Testo di Anna Maria Arnesano, foto di Giulio Badini
Il Sudan, in particolare la regione a nord che va dalla capitale Khartoum fino al lago Nasser (al confine con l'Egitto), conosciuta con il nome di Nubia fin dall’antichità, è una terra che presenta tutte le caratteristiche ambientali del deserto, con ampie distese di dune, montagne riarse solcate da un rete di paleofiumi, pianure sassose disperse a perdita d’occhio, pastori nomadi con le loro mandrie e carovane di dromedari, sparute oasi di palme e, in mezzo, il corso maestoso del Nilo, fonte primaria di vita. Ed è proprio grazie al grande fiume - anello di congiunzione tra il Mediterraneo e l’Africa nera equatoriale – che a partire da 5 mila anni fa si sono sviluppate alcune civiltà.
Gli stretti contatti con l’Egitto dei faraoni, la dominazione e colonizzazione culturale e militare susseguitasi in diversi periodi - basti pensare a quel secolo di dominio all’epoca dei faraoni neri - continuano a rifulgere anche quando la civiltà egizia classica era già decaduta da un pezzo. Lungo il Nilo e nelle sue immediate vicinanze, nella regione della grande ansa del fiume e dei resti di città fortificate, templi affioranti dalla sabbia, piccole piramidi aguzze e tombe ipogee decorate, meta di rari visitatori, testimoniano un fiorente passato di cui sappiamo ancora poco. Infatti l’archeologia in Sudan è appena agli albori, anche se gli studiosi la considerano una delle più ricche e interessanti del continente. Colpa della concorrenza esercitata dai ben più famosi monumenti del vicino Egitto, di un paese arretrato e privo di strutture turistiche, di scarsa informazione. Ma anche una meta capace di regalare notevoli emozioni ai visitatori curiosi e attenti che vorranno scoprirlo.
Il viaggio inizia da Khartoum con l’imprescindibile visita al Museo Archeologico, dove si possono ammirare tre interi templi salvati dalle sponde del Nilo e recuperati quando venne creato il lago Nasser, per poi catapultarsi, dopo pochi chilometri dalla città, in pieno deserto, in direzione nord, costeggiando le straordinarie formazioni granitiche della sesta Cataratta, per raggiungere il sito archeologico di Naga, il meglio conservato della civiltà meroitica. Un piccolo chiosco e due templi (uno dedicato al dio leone Apedemak) attraggono per la raffinata bellezza delle decorazioni a rilievo. Nella vicina Musawwarat si trova il sito più sorprendente ed enigmatico della Nubia: il Grande Recinto. Non si sa ancora molto sulle varie costruzioni, sugli ampi cortili e sul tempio costruito nel I sec. d.C.; si tratta forse di un tempio dedicato al dio elefante, dato che il pachiderma è raffigurato ovunque su colonne e pareti, oppure, come qualcuno sostiene, che fosse un luogo di addestramento. Le ipotesi sarebbero tante ma bisognerà aspettare fino a quando gli archeologi non saranno in grado di fornire delle risposte certe.

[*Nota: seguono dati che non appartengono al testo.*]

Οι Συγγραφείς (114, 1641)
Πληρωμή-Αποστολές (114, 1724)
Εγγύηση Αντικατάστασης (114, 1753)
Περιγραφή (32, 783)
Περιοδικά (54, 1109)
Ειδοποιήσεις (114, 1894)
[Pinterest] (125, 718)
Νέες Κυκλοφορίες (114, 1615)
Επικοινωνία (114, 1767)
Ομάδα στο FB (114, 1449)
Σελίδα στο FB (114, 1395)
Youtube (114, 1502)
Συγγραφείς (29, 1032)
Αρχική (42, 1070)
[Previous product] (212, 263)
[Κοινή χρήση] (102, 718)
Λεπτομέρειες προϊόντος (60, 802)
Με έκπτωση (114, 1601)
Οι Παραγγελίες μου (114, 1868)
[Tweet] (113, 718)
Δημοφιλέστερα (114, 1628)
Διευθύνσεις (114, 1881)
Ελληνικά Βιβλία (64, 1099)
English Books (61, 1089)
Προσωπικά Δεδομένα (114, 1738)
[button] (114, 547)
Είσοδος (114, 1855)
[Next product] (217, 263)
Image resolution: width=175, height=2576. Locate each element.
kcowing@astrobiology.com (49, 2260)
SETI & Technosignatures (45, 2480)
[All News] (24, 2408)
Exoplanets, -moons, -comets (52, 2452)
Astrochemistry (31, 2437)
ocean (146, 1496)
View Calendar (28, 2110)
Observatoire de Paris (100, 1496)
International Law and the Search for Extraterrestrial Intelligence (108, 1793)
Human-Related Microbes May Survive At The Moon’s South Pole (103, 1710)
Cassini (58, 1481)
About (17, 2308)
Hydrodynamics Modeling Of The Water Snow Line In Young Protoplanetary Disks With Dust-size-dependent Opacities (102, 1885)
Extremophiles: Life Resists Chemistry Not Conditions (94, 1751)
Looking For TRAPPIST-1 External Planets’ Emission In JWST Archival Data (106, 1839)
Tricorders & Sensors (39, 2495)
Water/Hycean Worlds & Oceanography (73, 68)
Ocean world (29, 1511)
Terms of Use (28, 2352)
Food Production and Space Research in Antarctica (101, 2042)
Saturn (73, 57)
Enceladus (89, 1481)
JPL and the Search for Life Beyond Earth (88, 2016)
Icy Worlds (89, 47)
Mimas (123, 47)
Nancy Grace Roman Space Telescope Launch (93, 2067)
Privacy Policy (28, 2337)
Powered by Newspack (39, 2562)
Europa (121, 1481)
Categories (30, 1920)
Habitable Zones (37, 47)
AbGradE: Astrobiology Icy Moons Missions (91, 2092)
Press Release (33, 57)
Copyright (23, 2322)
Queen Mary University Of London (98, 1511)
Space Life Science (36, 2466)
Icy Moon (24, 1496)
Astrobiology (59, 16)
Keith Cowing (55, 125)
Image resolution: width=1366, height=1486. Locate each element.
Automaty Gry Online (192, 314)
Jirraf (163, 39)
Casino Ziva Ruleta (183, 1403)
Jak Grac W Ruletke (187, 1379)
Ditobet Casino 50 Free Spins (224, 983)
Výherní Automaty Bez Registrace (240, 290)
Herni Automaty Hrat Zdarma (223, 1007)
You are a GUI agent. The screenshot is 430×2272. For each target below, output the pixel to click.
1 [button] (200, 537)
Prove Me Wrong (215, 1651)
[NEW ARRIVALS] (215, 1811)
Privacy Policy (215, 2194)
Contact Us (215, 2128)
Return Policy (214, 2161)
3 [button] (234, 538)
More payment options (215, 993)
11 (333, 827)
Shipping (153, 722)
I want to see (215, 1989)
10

Si prosegue quindi per Meroe, quella che un tempo fu la città reale situata a tre chilometri dal Nilo, sulla cui collina ricoperta parzialmente di sabbia gialla svettano le 20 piramidi della necropoli reale, alcune delle quali ancora in ottimo stato di conservazione, oltre ad altri importanti resti archeologici come il tempio di Ammone, le terme e spettacolari bassorilievi. A differenza di quelle egizie, al cui interno si trovava la tomba del faraone, le piramidi nubiane sono molto più piccole, più aguzze e snelle e raggruppate una accanto all’altra. In pratica più che da tomba fungevano da cippo funerario, in quanto la camera sepolcrale si trovava non all’interno ma sotto, con accesso da uno specifico condotto inclinato situato su un lato con tanto di apposito portale. E spesso re e regine venivano sepolti con ampio seguito di schiavi, sacrificati o murati vivi per servire i loro signori anche nell’aldilà.
Il viaggio continua verso nord fino alla cittadina di Atbara, dove si attraversa il Nilo. Questo costituisce uno dei momenti più suggestivi di tutto il percorso. L’attraversamento del fiume avviene infatti con i ponton, sgangheratissimi traghetti di ferro che dalle prime luci dell’alba e fino al tramonto fanno la spola da una riva all’altra. Non hanno orari precisi, quindi l’attesa può diventare anche lunga, ma rappresentando gli unici mezzi di comunicazione tra le due sponde (tra Khartoum e il confine egiziano non esistono ponti sul Nilo), risultano sempre affollatissimi da carretti, camion, pick-up e contadini carichi di ogni genere di mercanzie. Un intrigante spaccato di varia umanità.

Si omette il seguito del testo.